We have reached a point at the start of 2022 where who the leading political personalities will be and what policies they will adopt by the end of the year is truly something of a mystery

In short, there have been times when Britain has felt like Italy without the weather. Italy used to be the symbol of instability that we saw ourselves as the polar opposite to. Italy had endless changes of government (even if certain parties always appeared to hold most of the cards), it had shameless populists, regional separatists, surreal scandals and destabilising referenda. We had none of that. We were boring by comparison. Yet we have reached a point at the start of 2022 where who the leading political personalities will be and what policies they will adopt by the end of the year is truly something of a mystery, while Italy has just been named ‘Country of the Year’ by The Economist. Whether the UK will still be a single nation by 2025 is a matter of debate. What our relationship with the rest of Europe will be by then is one for the crystal ball, possibly a set of Tarot cards. Strewth. Covid, especially with the Omicron variant seemingly contained, looks like the least of our issues.

The link between political predictability and commercial capabilities is actually a pretty weak one

So, what should the respectable and sensible finance director or other corporate leader do in these circumstances (besides the obvious, investing in one of those stylish looking wine fridges that was smuggled into Downing Street along with a sturdy suitcase to keep it topped up on a regular basis)?

The perhaps counter-intuitive answer is, like the white wine in question, be chilled about matters. The link between political predictability and commercial capabilities is actually a pretty weak one. Take Italy. Virtually every adult there seems to have had a turn at being Prime Minister. It just so happens that they have had the fortune to find a serious grown-up in charge at the moment (Mario Draghi, the former head of the European Central Bank), but he will probably be moved on before the next scheduled election (no later than June 1 2023) for committing the crime of being too successful. Yet almost 75 years of what, until recently, the British would have viewed as the sort of uncertainty that would never be witnessed here, have not stopped swathes of northern Italy being consistently among the wealthiest areas in Europe. Milan simply disregards what it views as frivolity in Rome.

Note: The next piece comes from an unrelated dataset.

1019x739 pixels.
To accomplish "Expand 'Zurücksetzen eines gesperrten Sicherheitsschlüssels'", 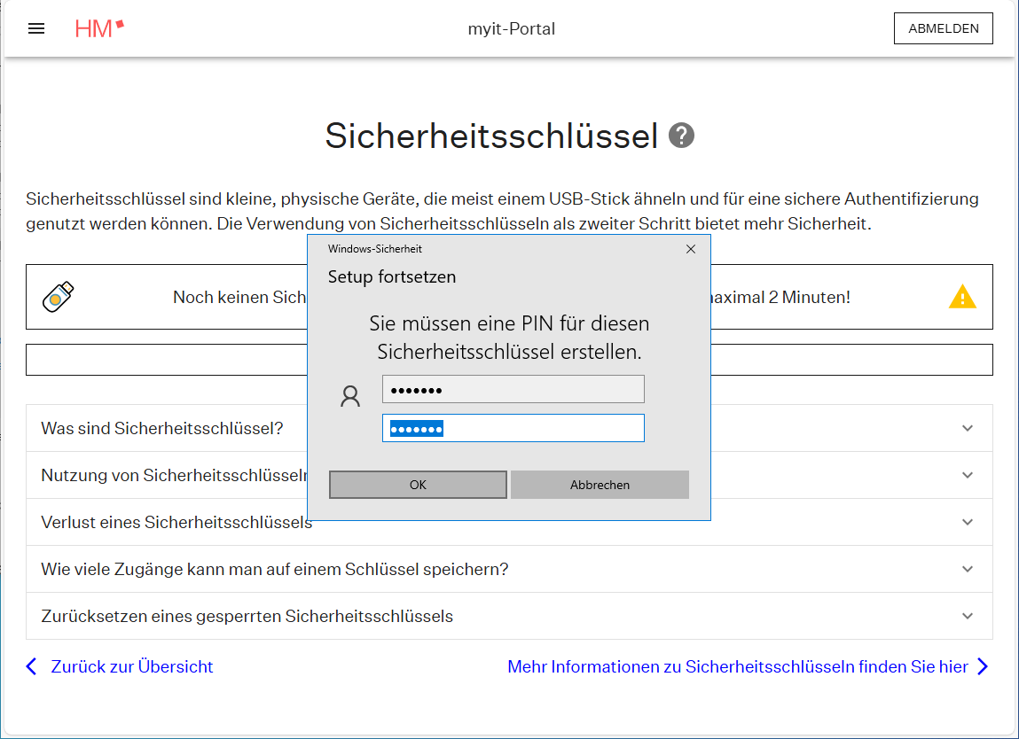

Nor is this an isolated incident. If the American economy depended for its health on the coherence of the American political system, then California would today have a GDP about the size of Chad’s. Washington is beyond dysfunctional. Gridlock does not begin to describe the dire culture that exists there. There is the expectation that the Republicans will probably win back control of the House of Representatives in November and matters will be even worse as absolutely nothing happens for the two years thereafter. Will this lead Silicon Valley to shut up shop? That does not seem very likely.

A business based on strong fundamentals will be able to cope with the fact that we are living in an era of British politics which makes In The Thick Of It look like a model of public administration. The most important decisions affecting the UK economy in 2022 were not the responsibility of any set of ministers at all but the recommendations of the Vaccine Taskforce in mid-2020, which mean that we are probably better placed to make the transition towards living with COVID-19 on a long-term basis while restoring robust economic growth than any other comparable country in Europe.

There are, in short, multiple reasons for those at the helm of a UK company to be an optimist. The single biggest menace out there involves energy prices, but that is broadly the case internationally. That our politics appears to have become the one example of a pantomime season that never stops is, admittedly, not ideal, but is an even bigger argument for a CFO looking at the accounts, not the news. If Italy can cope with upheaval for decades on end, then, we too can surely deal with a degree of disruption. Just a shame that we cannot import Italy’s climate to assist us in coming to relax about it.